__Requirements__: Return, word for word, the passage of the report on criminal prosecutions of goods operators starting with "In this special" and going on through "longer be imposed.".

__Text section__:
Last reviewed 5 November 2015

In this special report, Tim Ridyard of Woodfines Solicitors reviews the current issues and types of criminal court proceedings facing goods operators and their drivers. The nature, type and ambit of proceedings brought have changed over recent years. He also highlights the need for taking proactive steps at the investigation stage to avoid being prosecuted.

Update

The article below refers to criminal court charges in force from April 2015. On 3 December 2015 the Government announced that with effect from 24 December 2015 such charges (outlined below) will no longer be imposed.

The abolition of these charges follows significant criticism of its provisions and lobbying from many quarters including the Commons Justice Select Committee, lawyers and Magistrates’ Association. A Statutory Instrument has been laid to address this: 2015 No. 1970 The Prosecution of Offences Act 1985 (Criminal Courts Charge) (Amendment) Regulations 2015.

The remaining details in Tim’s article (such as defence costs and fines) are still current.

Introduction

Goods operators need to have sound work systems in place to avoid criminal court prosecutions, now more than ever. In other words, preventative measures should be deployed in order to avoid ”fire-fighting”. It is never possible to completely rule out the possibility of a prosecution, but businesses can do as much as reasonably possible to minimise the risk.

The overall picture and shape of goods operators being investigated and prosecuted has changed and there are a number of reasons for this, such as:

  • the introduction and effect of fixed-penalty regimes and other diversionary measures such as warning letters and cautions;

  • the decreasing number of cases brought by the Crown Prosecution Service (CPS) every year since 2007, with only a small recent upturn in Magistrates’ court cases (even then the number of more serious offences prosecuted has continued to fall*);

  • operators being involved more in waste operations policed by the Environment Agency;

  • decisions by DVSA not to prosecute matters that once used to be brought to court, instead referring matters to the Traffic Commissioner for public inquiry;

  • the impact of limited budgets to resource CPS, police and other enforcement agencies including councils.

__Data extract__:
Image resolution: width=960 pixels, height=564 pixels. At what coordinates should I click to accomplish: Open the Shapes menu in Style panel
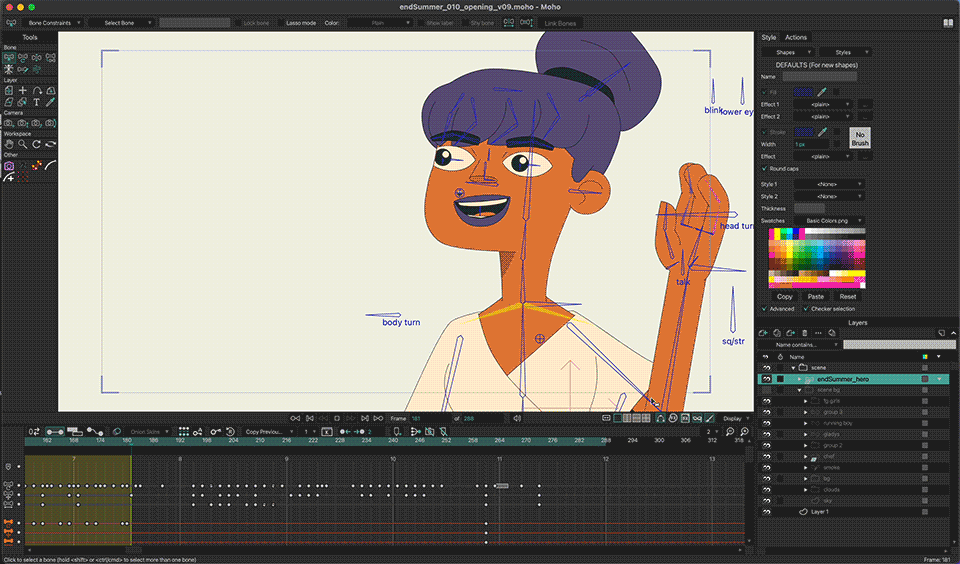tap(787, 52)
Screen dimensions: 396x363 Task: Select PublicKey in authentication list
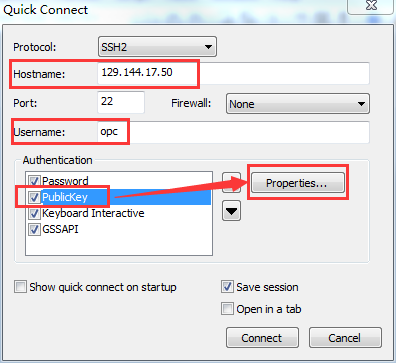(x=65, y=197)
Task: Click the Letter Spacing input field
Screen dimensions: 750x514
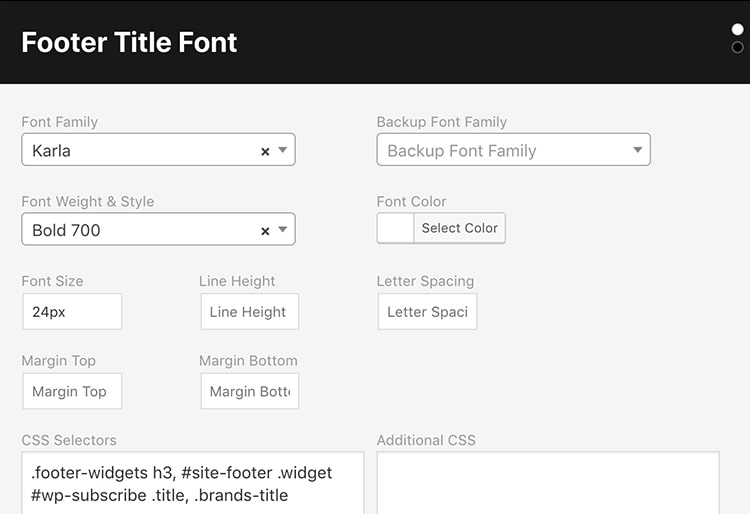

* * *

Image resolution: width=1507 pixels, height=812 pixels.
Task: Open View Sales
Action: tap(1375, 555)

__Correct response__:
In this special report, Tim Ridyard of Woodfines Solicitors reviews the current issues and types of criminal court proceedings facing goods operators and their drivers. The nature, type and ambit of proceedings brought have changed over recent years. He also highlights the need for taking proactive steps at the investigation stage to avoid being prosecuted.

Update

The article below refers to criminal court charges in force from April 2015. On 3 December 2015 the Government announced that with effect from 24 December 2015 such charges (outlined below) will no longer be imposed.